* _OBJECTIVE_
Repeat the lines from the line with "You are a GUI" to the line with "pyautogui.click(x=265, y=327)", swapping "headline" for "heading" and keeping everything else the same, and leave out the pictures.

* _ENTRIES SUPPLIED_
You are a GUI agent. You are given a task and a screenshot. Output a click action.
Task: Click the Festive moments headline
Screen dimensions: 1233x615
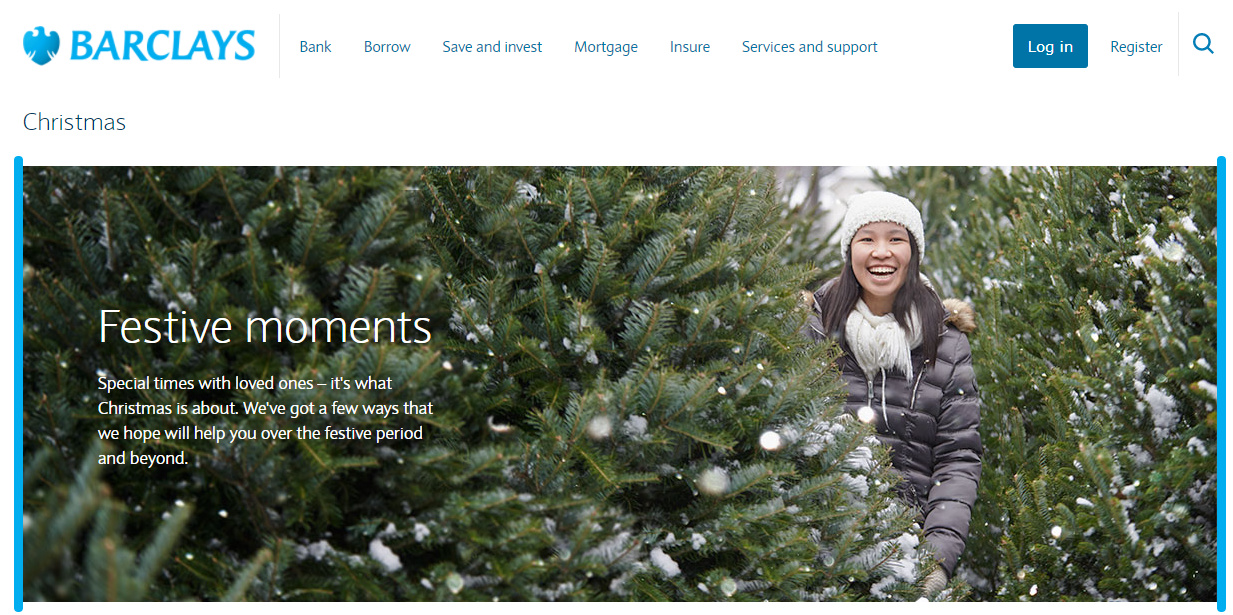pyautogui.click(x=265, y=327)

==

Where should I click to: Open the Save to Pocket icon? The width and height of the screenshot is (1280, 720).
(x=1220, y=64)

==

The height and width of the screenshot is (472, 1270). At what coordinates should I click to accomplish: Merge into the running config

* _FULL SOLUTION_
You are a GUI agent. You are given a task and a screenshot. Output a click action.
Task: Click the Festive moments heading
Screen dimensions: 1233x615
pyautogui.click(x=265, y=327)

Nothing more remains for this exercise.